WHAT IS NEEDED: Keep only the lines of the data below that contain "back", and copy them.

RECORDS FOR THIS EXERCISE:
※

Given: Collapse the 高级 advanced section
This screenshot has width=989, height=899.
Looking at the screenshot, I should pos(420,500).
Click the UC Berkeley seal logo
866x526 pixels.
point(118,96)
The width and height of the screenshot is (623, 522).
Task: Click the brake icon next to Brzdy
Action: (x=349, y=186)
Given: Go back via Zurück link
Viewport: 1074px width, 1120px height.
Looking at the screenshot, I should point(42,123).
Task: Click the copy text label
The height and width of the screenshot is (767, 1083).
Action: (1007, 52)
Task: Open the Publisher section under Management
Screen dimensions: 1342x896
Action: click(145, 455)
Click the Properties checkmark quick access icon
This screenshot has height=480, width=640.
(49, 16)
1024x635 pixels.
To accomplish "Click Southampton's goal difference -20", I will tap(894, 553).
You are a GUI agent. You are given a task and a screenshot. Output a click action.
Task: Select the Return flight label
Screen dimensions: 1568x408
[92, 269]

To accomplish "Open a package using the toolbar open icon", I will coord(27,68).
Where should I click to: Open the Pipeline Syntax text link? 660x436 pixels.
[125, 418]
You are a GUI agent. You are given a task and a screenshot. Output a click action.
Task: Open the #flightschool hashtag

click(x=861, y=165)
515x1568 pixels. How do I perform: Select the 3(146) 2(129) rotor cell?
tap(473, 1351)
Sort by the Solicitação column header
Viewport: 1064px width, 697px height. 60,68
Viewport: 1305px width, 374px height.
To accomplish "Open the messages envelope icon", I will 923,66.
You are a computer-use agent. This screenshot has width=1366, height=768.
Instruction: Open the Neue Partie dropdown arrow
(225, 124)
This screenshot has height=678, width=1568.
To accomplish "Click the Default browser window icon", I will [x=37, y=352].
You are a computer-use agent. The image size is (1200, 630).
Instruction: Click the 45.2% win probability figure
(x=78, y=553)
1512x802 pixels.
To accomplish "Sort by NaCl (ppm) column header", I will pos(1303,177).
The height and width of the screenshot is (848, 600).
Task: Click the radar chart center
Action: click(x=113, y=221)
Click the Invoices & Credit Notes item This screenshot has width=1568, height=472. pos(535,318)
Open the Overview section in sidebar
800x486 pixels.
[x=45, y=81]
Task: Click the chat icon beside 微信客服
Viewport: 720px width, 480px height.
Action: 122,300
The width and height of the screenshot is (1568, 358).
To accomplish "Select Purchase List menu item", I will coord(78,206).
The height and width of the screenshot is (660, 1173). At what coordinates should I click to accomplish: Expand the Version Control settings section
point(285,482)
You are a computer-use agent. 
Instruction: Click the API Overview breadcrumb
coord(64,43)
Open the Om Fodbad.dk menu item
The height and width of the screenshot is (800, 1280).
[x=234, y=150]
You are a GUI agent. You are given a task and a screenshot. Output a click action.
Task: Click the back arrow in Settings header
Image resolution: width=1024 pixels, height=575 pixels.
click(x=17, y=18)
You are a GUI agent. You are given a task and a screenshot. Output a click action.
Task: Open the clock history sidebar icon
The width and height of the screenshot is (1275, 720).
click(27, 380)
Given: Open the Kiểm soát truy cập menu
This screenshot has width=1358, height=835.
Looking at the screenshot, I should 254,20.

※

RESULT OF THIS TASK:
Given: Go back via Zurück link
Task: Click the back arrow in Settings header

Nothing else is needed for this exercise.